「鈴木藤三郎」講演会6

「それでこの本の寄贈の際に藤三郎が送った願文(がんもん)というのがすごいので読み上げます。原文は難しいのでGAIAさんが現代語訳した文を読み上げます。
『願文 報徳社徒、不肖藤三郎は誠に恐れ謹んで二宮尊徳先生の神のみたまに申し上げます。

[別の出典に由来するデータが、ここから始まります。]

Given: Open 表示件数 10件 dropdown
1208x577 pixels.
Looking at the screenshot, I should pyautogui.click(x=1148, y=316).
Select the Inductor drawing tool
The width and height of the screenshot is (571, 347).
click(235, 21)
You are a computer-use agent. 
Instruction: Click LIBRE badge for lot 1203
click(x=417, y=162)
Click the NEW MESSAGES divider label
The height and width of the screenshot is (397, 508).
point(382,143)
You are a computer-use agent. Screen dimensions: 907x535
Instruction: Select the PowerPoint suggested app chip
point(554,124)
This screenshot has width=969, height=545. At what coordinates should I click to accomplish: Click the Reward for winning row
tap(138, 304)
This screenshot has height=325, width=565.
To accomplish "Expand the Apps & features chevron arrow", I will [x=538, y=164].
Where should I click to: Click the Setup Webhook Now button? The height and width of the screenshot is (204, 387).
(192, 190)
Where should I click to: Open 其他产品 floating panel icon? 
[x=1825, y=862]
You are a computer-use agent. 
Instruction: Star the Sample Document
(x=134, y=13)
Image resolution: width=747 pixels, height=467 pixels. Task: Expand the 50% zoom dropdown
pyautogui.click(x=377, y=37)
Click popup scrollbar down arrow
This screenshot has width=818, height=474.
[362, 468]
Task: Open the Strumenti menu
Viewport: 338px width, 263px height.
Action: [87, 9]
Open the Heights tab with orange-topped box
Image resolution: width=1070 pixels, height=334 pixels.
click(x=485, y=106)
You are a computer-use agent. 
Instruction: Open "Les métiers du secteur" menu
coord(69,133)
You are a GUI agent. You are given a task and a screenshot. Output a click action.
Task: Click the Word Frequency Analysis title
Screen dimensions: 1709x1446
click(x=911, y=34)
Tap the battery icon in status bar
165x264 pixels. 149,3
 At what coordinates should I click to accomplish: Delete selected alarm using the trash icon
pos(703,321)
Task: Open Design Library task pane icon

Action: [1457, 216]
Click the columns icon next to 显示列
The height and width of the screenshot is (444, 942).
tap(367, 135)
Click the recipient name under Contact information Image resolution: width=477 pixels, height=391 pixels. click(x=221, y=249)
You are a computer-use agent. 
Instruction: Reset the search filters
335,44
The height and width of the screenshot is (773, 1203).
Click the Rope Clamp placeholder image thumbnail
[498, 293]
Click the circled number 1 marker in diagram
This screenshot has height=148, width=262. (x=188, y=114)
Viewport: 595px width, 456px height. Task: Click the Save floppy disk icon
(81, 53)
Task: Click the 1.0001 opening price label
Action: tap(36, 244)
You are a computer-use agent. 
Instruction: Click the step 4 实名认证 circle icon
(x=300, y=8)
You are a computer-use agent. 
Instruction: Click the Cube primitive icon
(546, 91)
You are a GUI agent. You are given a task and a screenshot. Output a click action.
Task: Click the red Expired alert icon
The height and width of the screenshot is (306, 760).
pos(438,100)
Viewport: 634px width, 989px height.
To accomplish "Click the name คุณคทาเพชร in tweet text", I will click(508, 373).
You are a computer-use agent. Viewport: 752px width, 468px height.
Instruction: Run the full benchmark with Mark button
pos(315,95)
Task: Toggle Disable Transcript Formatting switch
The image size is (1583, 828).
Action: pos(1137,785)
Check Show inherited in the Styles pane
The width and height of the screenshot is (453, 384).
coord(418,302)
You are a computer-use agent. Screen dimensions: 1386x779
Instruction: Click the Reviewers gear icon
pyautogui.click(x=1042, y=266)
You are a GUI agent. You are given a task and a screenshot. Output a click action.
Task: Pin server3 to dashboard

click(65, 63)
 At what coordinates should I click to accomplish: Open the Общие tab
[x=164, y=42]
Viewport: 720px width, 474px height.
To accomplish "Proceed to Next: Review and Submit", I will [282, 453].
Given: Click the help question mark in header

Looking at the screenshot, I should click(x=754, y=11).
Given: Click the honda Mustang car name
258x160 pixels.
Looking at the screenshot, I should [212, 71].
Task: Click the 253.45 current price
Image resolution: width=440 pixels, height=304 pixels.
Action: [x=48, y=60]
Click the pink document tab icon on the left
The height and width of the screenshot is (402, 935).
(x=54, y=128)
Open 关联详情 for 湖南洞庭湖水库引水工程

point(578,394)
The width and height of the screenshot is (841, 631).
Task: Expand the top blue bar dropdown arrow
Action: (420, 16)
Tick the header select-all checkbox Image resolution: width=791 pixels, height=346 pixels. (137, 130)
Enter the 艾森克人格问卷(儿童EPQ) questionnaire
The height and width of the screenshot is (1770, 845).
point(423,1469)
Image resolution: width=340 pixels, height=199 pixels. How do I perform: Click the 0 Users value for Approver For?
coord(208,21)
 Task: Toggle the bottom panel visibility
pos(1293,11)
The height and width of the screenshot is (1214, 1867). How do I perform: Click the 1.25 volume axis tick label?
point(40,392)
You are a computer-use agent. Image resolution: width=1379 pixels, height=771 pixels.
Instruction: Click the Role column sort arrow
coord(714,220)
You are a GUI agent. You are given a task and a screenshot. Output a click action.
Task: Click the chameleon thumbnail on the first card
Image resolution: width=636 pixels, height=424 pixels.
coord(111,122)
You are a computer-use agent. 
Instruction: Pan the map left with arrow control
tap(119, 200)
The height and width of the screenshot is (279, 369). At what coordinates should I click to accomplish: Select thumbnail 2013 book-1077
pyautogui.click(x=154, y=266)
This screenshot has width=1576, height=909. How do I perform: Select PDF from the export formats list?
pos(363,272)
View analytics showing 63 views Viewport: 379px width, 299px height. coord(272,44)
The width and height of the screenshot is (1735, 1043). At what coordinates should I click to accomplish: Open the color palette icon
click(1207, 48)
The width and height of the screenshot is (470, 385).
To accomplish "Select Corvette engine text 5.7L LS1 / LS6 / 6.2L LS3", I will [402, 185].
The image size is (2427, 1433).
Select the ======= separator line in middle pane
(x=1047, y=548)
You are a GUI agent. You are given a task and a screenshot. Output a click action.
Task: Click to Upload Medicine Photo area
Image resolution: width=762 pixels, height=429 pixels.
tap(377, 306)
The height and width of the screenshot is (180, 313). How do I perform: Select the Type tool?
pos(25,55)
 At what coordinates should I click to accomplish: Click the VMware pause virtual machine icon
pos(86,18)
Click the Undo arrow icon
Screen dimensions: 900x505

うやうやしく思いめぐらしますに、先生が一生涯、先だって説かれた報徳の教えの内容は、洋の東西を論ぜず、人種や宗教を問わず、昔から今にいたるまで幾千万年を経ても、およそ世界に生存する人類において貴賎や貧富、男女や老幼の別なく、まことによく遵守しなければならない大切な教えであって、もしこれが無ければ人道はすたれ衰えて民衆は何のわずらいもなく休むということはできないものです。先生がこの世にいましたときは、国を憂える至誠が外にあふれ、熱血のそそぐところには感動し奮い起たない者はなく、世を救い民をあわれむ良法が多くの州にわたってその功績は実に顕著でした。そしてその実践し自ら実行してきた事績は明らかであって先生の遺された書に存在し、その書はほぼ1万巻を数えます。しかしこれを知る者は多くはありません。知らなければ行うことができません。行わなければ世を救い民を利することができません。これはたとえば名高い玉を懐のなかにしまっておくようなものです。どうしてひどく嘆き悲しまないでいられましょうか。そこで尊徳先生の孫にあたる尊親先生のお許しを得て、これを書き写して全巻9千巻とすることができました。これを2,500冊とし、文庫一棟に収め、あわせてこれを神社に奉納して、一般の人々の熟覧・研究に備える。将来幸いに志のある有識者がこれをひもといて明晰な識見で先生の教えの内容を解釈し、熱情のこもった誠意でこれを世に拡張し、忍耐強く実行してやまなければ、一般民衆の風俗もにわかにおこり、経済的に豊かで勢力が強くなることが期待できます。仰ぎこいねがわくば先生の神のみたまが護りたまうことによって人類が必ず至るべき大切な道である報徳の教えの内容が広く世界に普及し、真実で正しい文明が実現することができますように。愚かなる藤三郎、まことに恐れぬかずいて敬って申し上げます
明治42年5月30日 報徳社徒 鈴木藤三郎 九拝』
いかがでしょうか。将来を見据えた視点に、私には100年も昔、戦前の日本で書かれた文には思えません。」

「鈴木藤三郎」講演会6
 日光市にある報徳二宮神社。右が藤三郎寄贈の石蔵
「鈴木藤三郎」講演会6
 報徳文庫。2500冊の報徳の教えが収められている。